Group Singing Lessens Over Dependency Of Asthma Patients On Nebulizers
If you want to sing, you need enough air. British researchers have now analyzed in a review how vocal training affects the well-being and health of people with respiratory diseases, which includes Asthma and COPD. Recent studies have shown that singing can actually improve the condition of those with lung disease. This means less dependency on inhalers or nebulizer machines.
Inhalers and Portable Nebulizer
We all know that those who endure asthma will need to have easy access to their medication, inhalers or portable nebulizers. While it is best to have these innovative nebulizers handy at all times, there are other means to lessen the patient’s dependency on these medications. Singing, despite the need of air to produce real good music, can be good for those with respiratory illnesses.
Effects of Group Singing on Lung Health
Even if the humming of choirs annoys some contemporaries again and again, the effects that can be achieved on body and soul should not be underestimated. This is the conclusion that scientists from London’s Imperial College have now come to in a systematic review of six studies on the effects of group singing lessons on lung health.
Adam Lewis and colleagues evaluated studies in which parameters such as health status, lung function and quality of life of vocal students were compared with corresponding data from people under standard care.
Singing for Lung Health
The singers took part in an initiative called “Singing for Lung Health” (SLH), which is supported by the British Lung Foundation, among others. The aim is to give people with chronic respiratory diseases such as COPD or asthma more air. The regular classes, which incorporate posture and breath control exercises, are led by an experienced singing teacher. At the same time there is ample opportunity for social contacts.

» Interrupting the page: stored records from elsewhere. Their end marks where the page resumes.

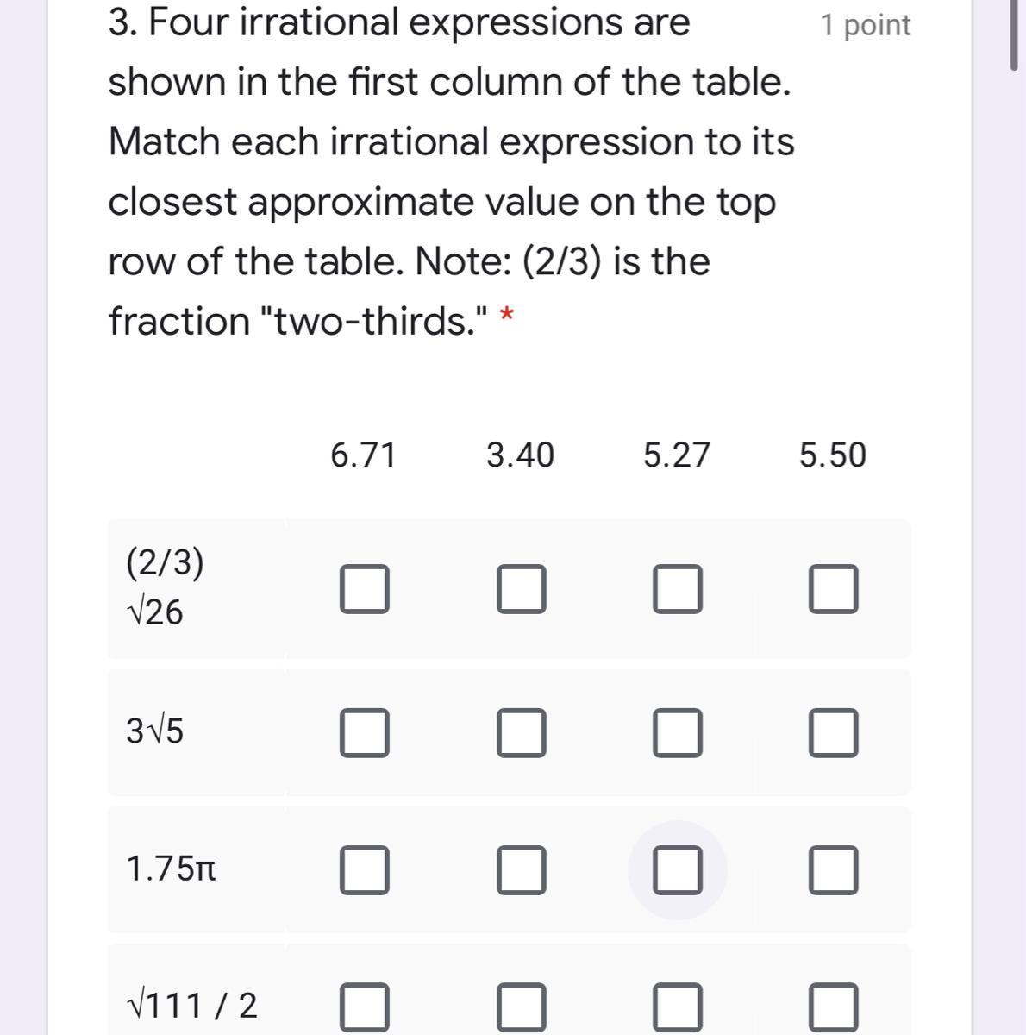1026x1035 pixels.
Task: Check 3.40 for √111 / 2 row
Action: click(521, 1007)
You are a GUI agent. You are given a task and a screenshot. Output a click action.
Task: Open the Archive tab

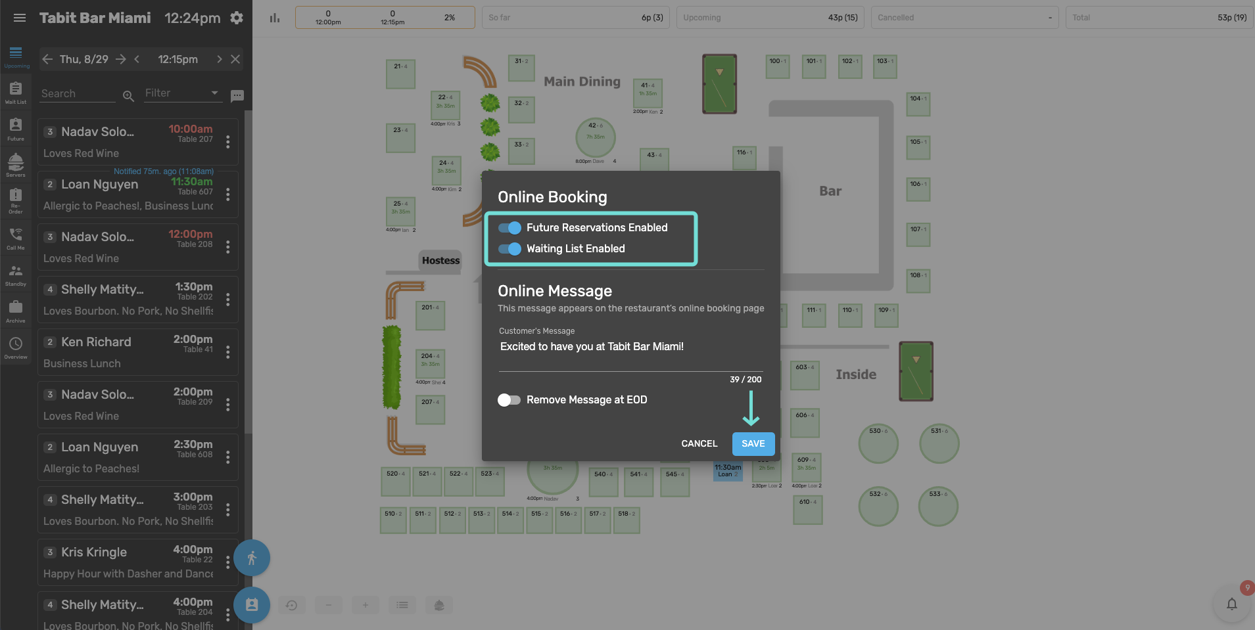pos(16,311)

According to the analysis, singing appears to improve the quality of life in people with chronic respiratory illnesses. According to the British scientists, there were particularly positive effects on physical health and the level of anxiety. In addition, positive effects on individual lung function parameters were described in a study.
No side effects
Side effects of the singing could not be detected. However, the informative value of many studies suffers from the often very small number of participants. In some cases, the control group is missing, and it is difficult to compare the studies because of the different study designs.
Nevertheless, qualitative data seem to indicate that COPD patients in particular benefit from the singing lessons. They consistently reported that the lessons helped them to cope better with their illness.
Qualitative study data provide strong indications of the potential health, psychological and social benefits of Singing for Lung Health for people with chronic respiratory diseases, concludes Lewis and colleagues. The results of small, randomized studies suggested that this improves quality of life. However, so far there has been no evidence of functional or health economic benefits of the method.
According to the reviewers, it is important that the training and concepts of the singing teachers are standardized and that success is monitored by means of suitable tests and uniform documentation.
Before patients with respiratory diseases can routinely be offered SLH, it is also necessary to examine the effects of singing therapy in meaningful long-term studies.